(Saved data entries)
* * * * * * * * *
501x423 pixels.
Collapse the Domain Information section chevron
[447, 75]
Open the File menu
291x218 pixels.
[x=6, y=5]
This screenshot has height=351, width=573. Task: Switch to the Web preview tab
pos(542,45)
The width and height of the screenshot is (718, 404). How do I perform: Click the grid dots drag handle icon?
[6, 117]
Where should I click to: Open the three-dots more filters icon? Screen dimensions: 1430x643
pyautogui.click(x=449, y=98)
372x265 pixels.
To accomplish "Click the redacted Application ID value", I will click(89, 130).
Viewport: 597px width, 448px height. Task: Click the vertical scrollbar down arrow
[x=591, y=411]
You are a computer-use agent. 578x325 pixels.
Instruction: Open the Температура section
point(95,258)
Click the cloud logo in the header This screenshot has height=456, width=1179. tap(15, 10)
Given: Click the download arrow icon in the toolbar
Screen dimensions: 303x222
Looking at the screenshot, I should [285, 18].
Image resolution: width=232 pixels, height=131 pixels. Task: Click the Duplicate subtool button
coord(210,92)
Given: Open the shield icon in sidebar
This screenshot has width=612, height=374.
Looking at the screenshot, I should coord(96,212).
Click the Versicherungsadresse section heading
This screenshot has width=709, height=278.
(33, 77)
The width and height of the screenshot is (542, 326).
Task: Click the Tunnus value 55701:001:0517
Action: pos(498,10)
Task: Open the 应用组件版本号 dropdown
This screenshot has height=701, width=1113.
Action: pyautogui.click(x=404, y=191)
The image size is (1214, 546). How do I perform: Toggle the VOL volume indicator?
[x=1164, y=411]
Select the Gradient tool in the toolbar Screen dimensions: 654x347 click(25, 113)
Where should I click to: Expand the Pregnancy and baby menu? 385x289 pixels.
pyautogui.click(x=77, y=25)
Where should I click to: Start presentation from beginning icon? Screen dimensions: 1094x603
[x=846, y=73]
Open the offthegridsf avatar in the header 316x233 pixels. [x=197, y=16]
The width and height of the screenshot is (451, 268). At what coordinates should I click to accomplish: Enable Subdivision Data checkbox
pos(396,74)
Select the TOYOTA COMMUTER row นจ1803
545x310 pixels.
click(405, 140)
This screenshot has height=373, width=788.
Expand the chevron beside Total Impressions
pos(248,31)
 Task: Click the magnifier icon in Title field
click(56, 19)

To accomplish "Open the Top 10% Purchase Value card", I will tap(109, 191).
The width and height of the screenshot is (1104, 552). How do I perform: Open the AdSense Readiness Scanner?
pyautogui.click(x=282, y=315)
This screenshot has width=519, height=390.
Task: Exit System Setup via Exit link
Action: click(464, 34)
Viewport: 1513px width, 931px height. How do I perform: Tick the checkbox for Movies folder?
* * * * * * * * *
Each of the records should be written out precisely as given.

▶ _ANSWER TO THE EXERCISE_
501x423 pixels.
Collapse the Domain Information section chevron
[447, 75]
Open the File menu
291x218 pixels.
[x=6, y=5]
This screenshot has height=351, width=573. Task: Switch to the Web preview tab
pos(542,45)
The width and height of the screenshot is (718, 404). How do I perform: Click the grid dots drag handle icon?
[6, 117]
Where should I click to: Open the three-dots more filters icon? Screen dimensions: 1430x643
pyautogui.click(x=449, y=98)
372x265 pixels.
To accomplish "Click the redacted Application ID value", I will click(89, 130).
Viewport: 597px width, 448px height. Task: Click the vertical scrollbar down arrow
[x=591, y=411]
You are a computer-use agent. 578x325 pixels.
Instruction: Open the Температура section
point(95,258)
Click the cloud logo in the header This screenshot has height=456, width=1179. tap(15, 10)
Given: Click the download arrow icon in the toolbar
Screen dimensions: 303x222
Looking at the screenshot, I should [285, 18].
Image resolution: width=232 pixels, height=131 pixels. Task: Click the Duplicate subtool button
coord(210,92)
Given: Open the shield icon in sidebar
This screenshot has width=612, height=374.
Looking at the screenshot, I should coord(96,212).
Click the Versicherungsadresse section heading
This screenshot has width=709, height=278.
(33, 77)
The width and height of the screenshot is (542, 326).
Task: Click the Tunnus value 55701:001:0517
Action: pos(498,10)
Task: Open the 应用组件版本号 dropdown
This screenshot has height=701, width=1113.
Action: pyautogui.click(x=404, y=191)
The image size is (1214, 546). How do I perform: Toggle the VOL volume indicator?
[x=1164, y=411]
Select the Gradient tool in the toolbar Screen dimensions: 654x347 click(25, 113)
Where should I click to: Expand the Pregnancy and baby menu? 385x289 pixels.
pyautogui.click(x=77, y=25)
Where should I click to: Start presentation from beginning icon? Screen dimensions: 1094x603
[x=846, y=73]
Open the offthegridsf avatar in the header 316x233 pixels. [x=197, y=16]
The width and height of the screenshot is (451, 268). At what coordinates should I click to accomplish: Enable Subdivision Data checkbox
pos(396,74)
Select the TOYOTA COMMUTER row นจ1803
545x310 pixels.
click(405, 140)
This screenshot has height=373, width=788.
Expand the chevron beside Total Impressions
pos(248,31)
 Task: Click the magnifier icon in Title field
click(56, 19)

To accomplish "Open the Top 10% Purchase Value card", I will tap(109, 191).
The width and height of the screenshot is (1104, 552). How do I perform: Open the AdSense Readiness Scanner?
pyautogui.click(x=282, y=315)
This screenshot has width=519, height=390.
Task: Exit System Setup via Exit link
Action: click(464, 34)
Viewport: 1513px width, 931px height. How do I perform: Tick the checkbox for Movies folder?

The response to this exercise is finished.